He stood down at the bottom of the hill, his cheeks rosy in the cold, his hair hovering before his eyes in a curtain he constantly pushed back. She knew he had every reason to be reticent, in some ways couldn't believe he'd actually come over.

"Are you going to come down here and talk to me?"

"Can you . . . come up?" But before he could respond she hurried to add, "No, no. You're right. I'll come down." She stepped carefully off the swing, looked toward the door, quietly reassured the house she'd be right back.

Brian watched from the sidewalk, unable to hear her but sure she was saying something. By the time the girl slid down the frosty little hill and met him, still wrapped in her blanket, Brian had begun to feel more worry than anger. He'd walked up the street in answer to her texts (after days of silence from her), determined to give her an attitude as chilly as the weather, but seeing her concerned him.
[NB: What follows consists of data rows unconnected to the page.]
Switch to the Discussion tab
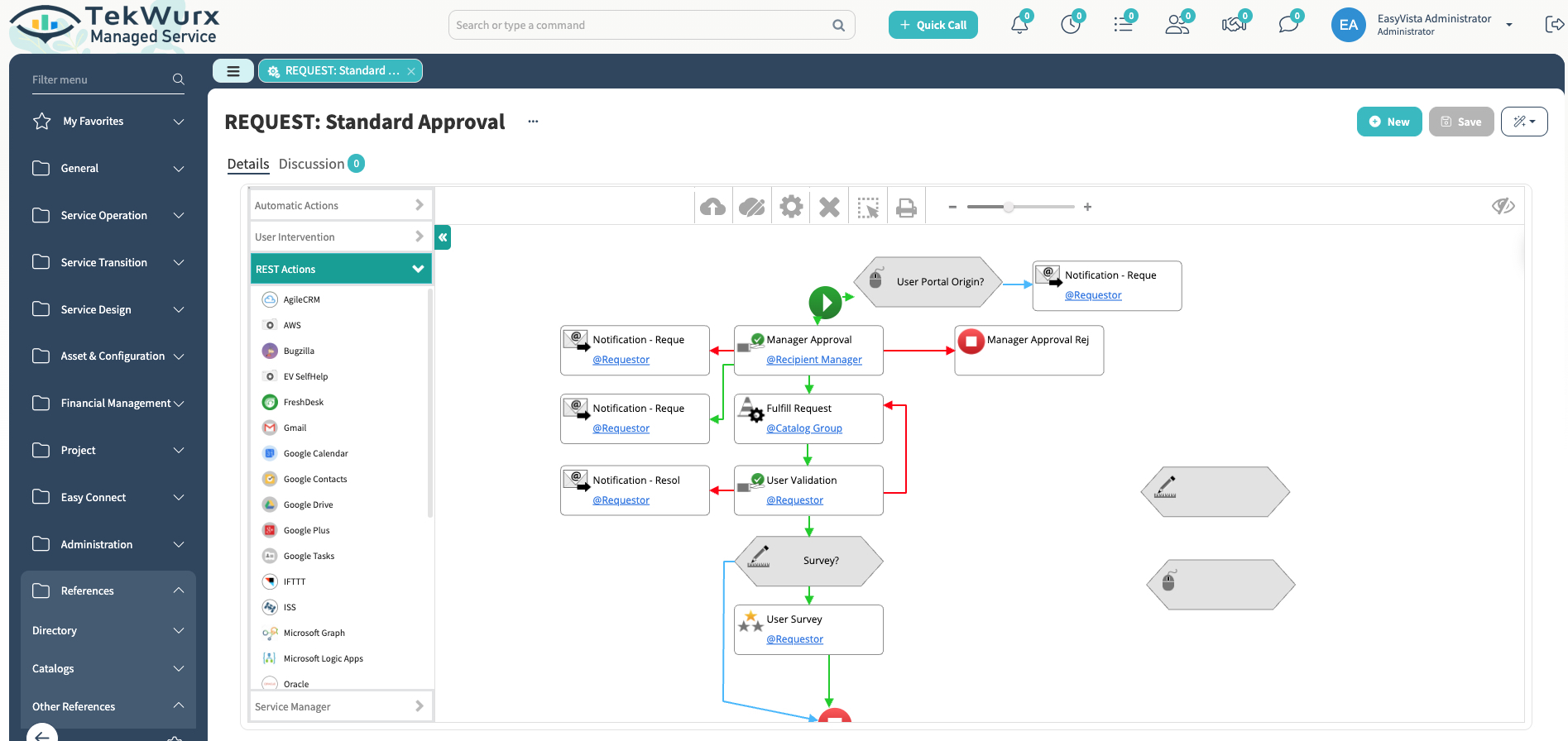 [x=311, y=164]
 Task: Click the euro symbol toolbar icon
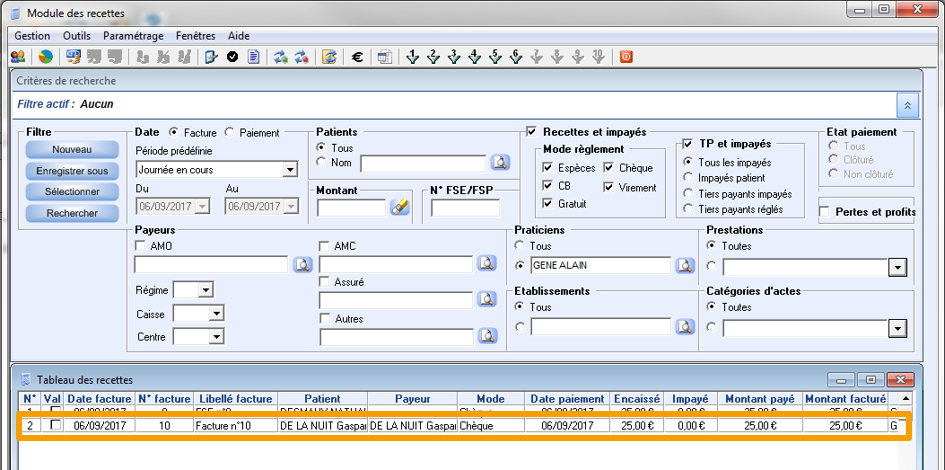(357, 57)
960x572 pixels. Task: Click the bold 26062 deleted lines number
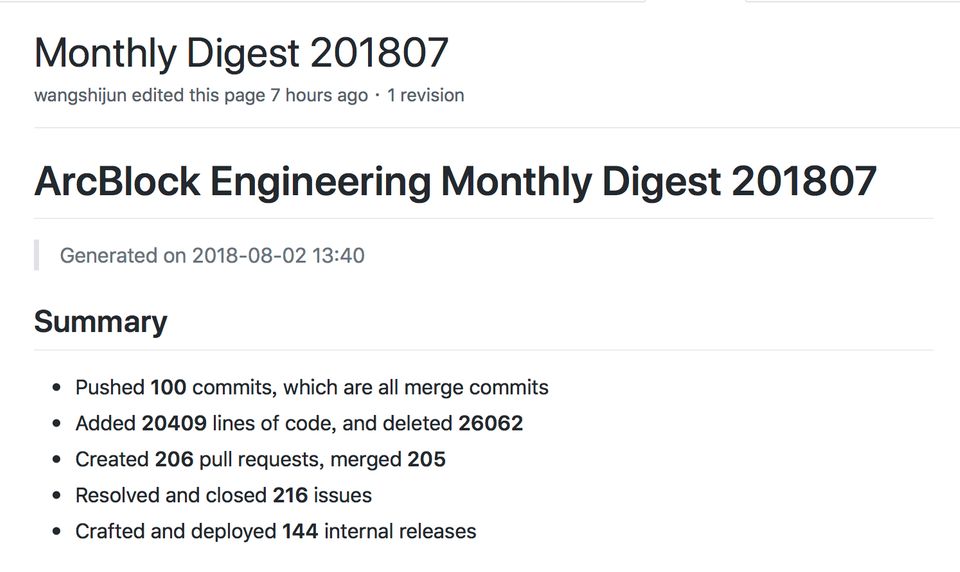point(490,423)
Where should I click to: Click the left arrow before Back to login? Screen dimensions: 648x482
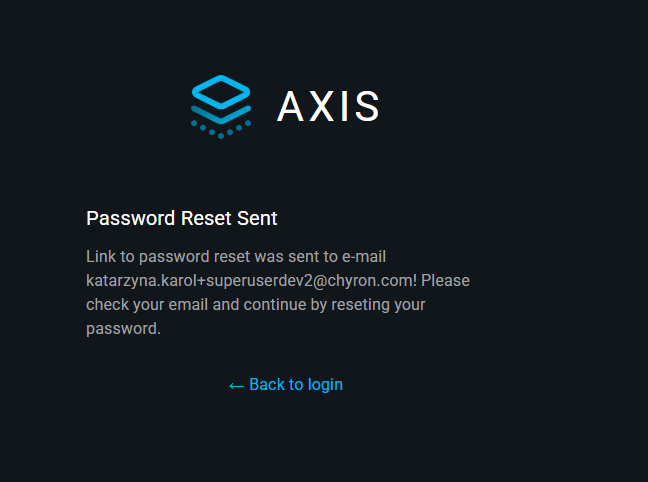pos(236,385)
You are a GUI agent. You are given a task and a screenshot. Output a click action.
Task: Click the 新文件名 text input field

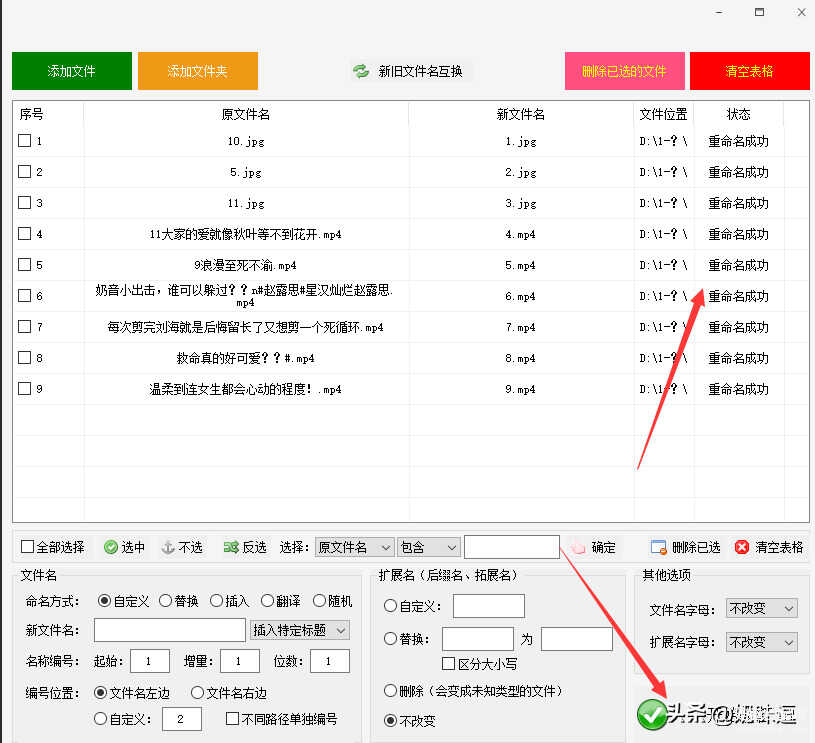tap(169, 630)

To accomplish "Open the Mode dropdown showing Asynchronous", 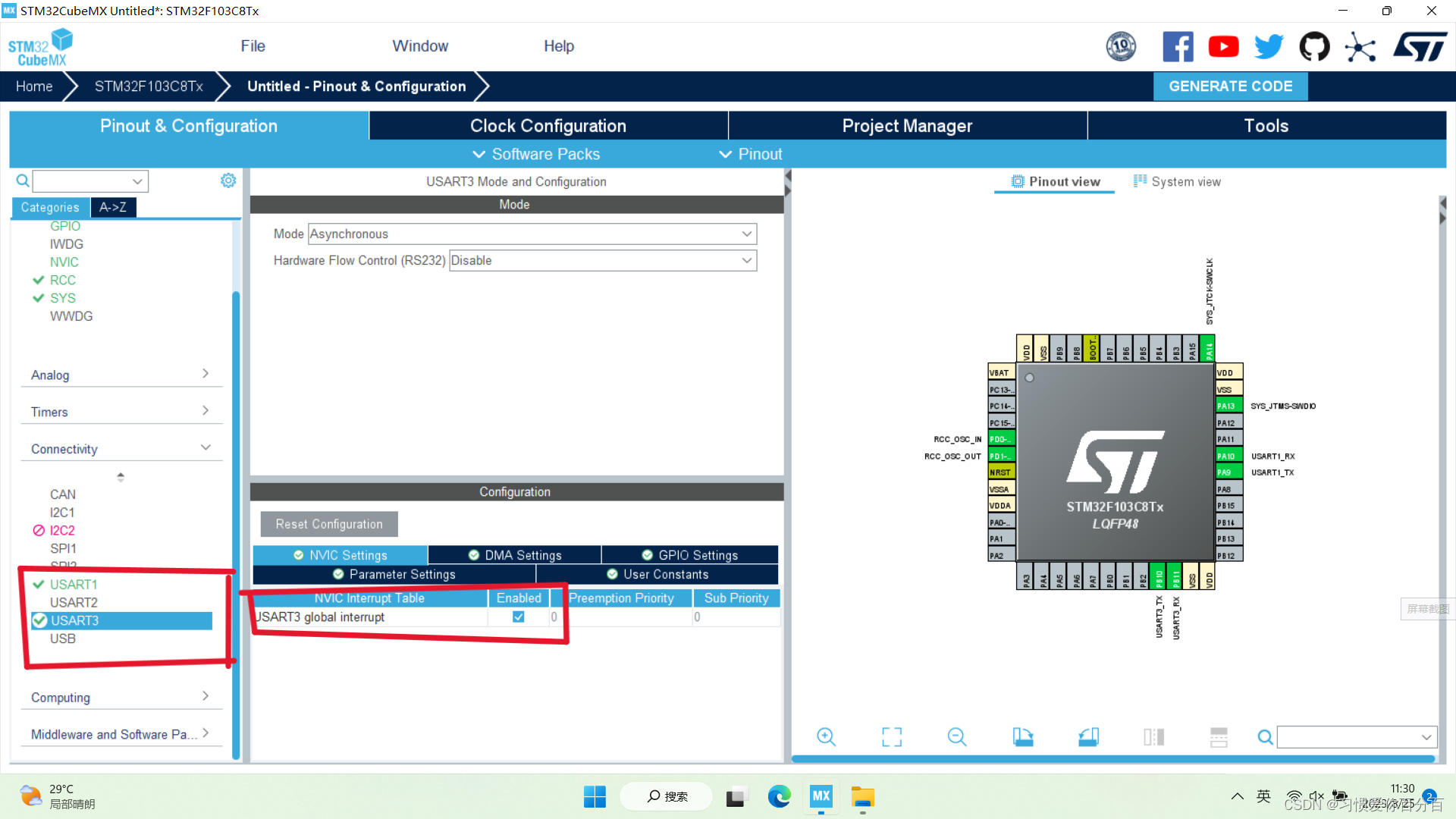I will pos(747,234).
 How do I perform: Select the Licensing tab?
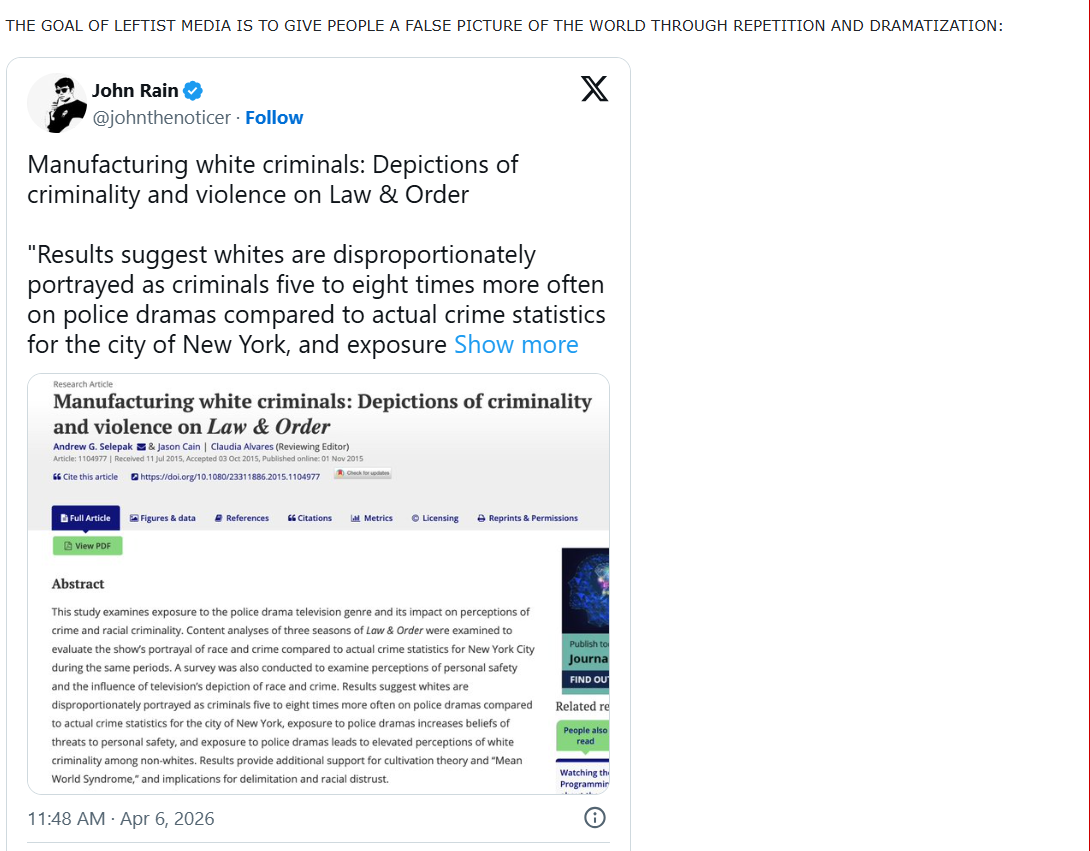click(435, 518)
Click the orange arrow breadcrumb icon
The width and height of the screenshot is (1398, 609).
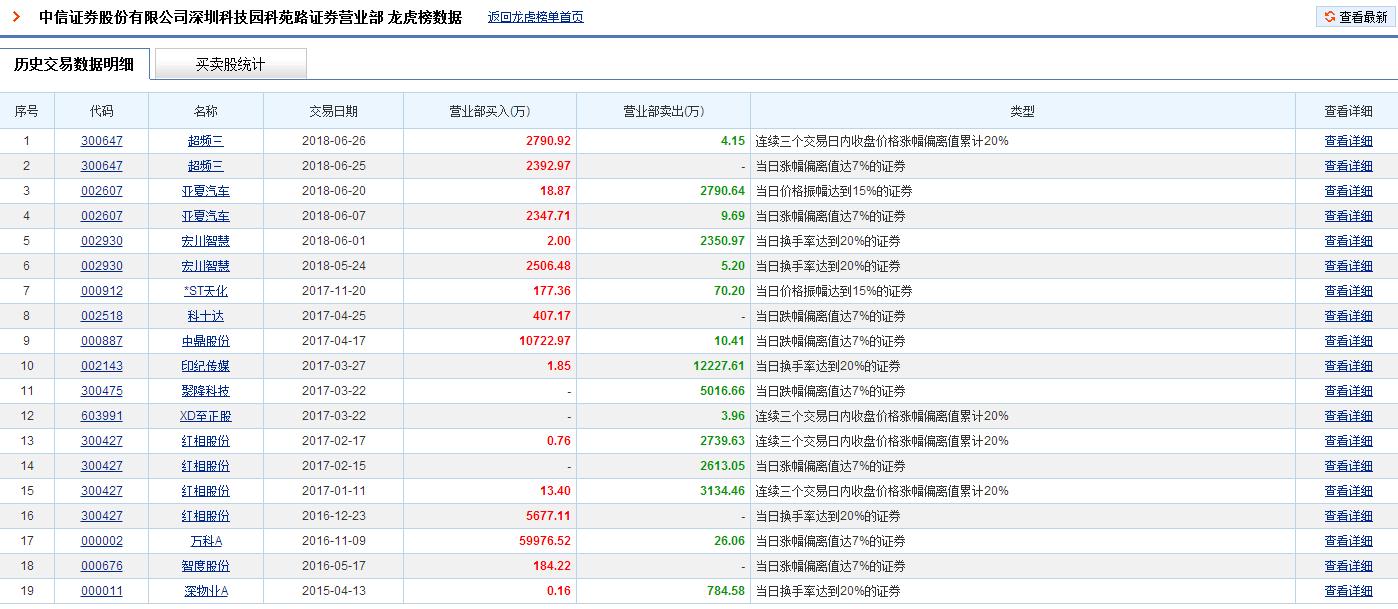(14, 16)
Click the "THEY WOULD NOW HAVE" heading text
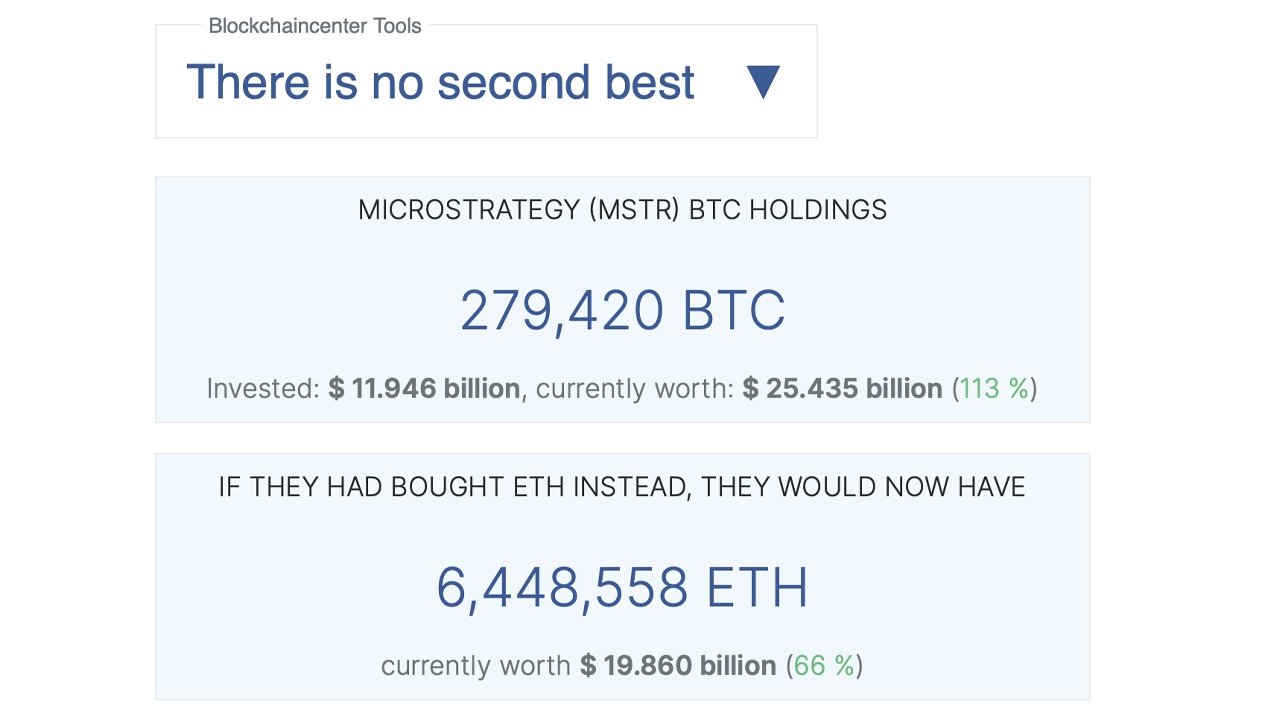The width and height of the screenshot is (1280, 720). pyautogui.click(x=863, y=488)
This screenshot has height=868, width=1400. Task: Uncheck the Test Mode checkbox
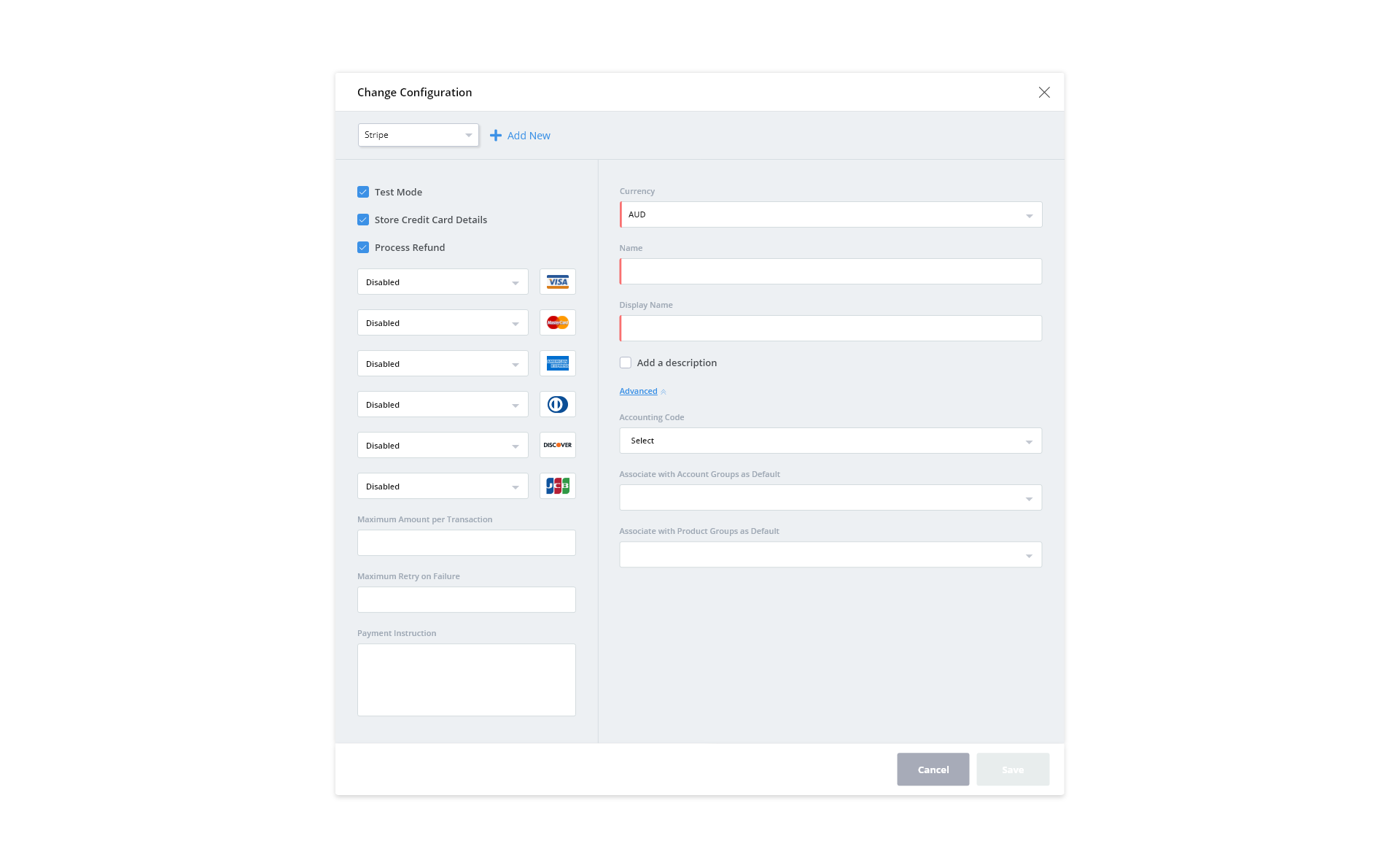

For a moment, Cora stood looking up at Brian, the gray, flurrying Sunday morning enveloping them like a death shroud. She felt awkward being away from the house, even if it was just a few yards, almost as if she was having some sort of withdrawal. She knew it'd perceive her actions with suspicion and just hoped it wouldn't do anything adverse.

"Thanks for coming," she said at last.

Brian continued to study her, frowning. "I don't really feel good about this."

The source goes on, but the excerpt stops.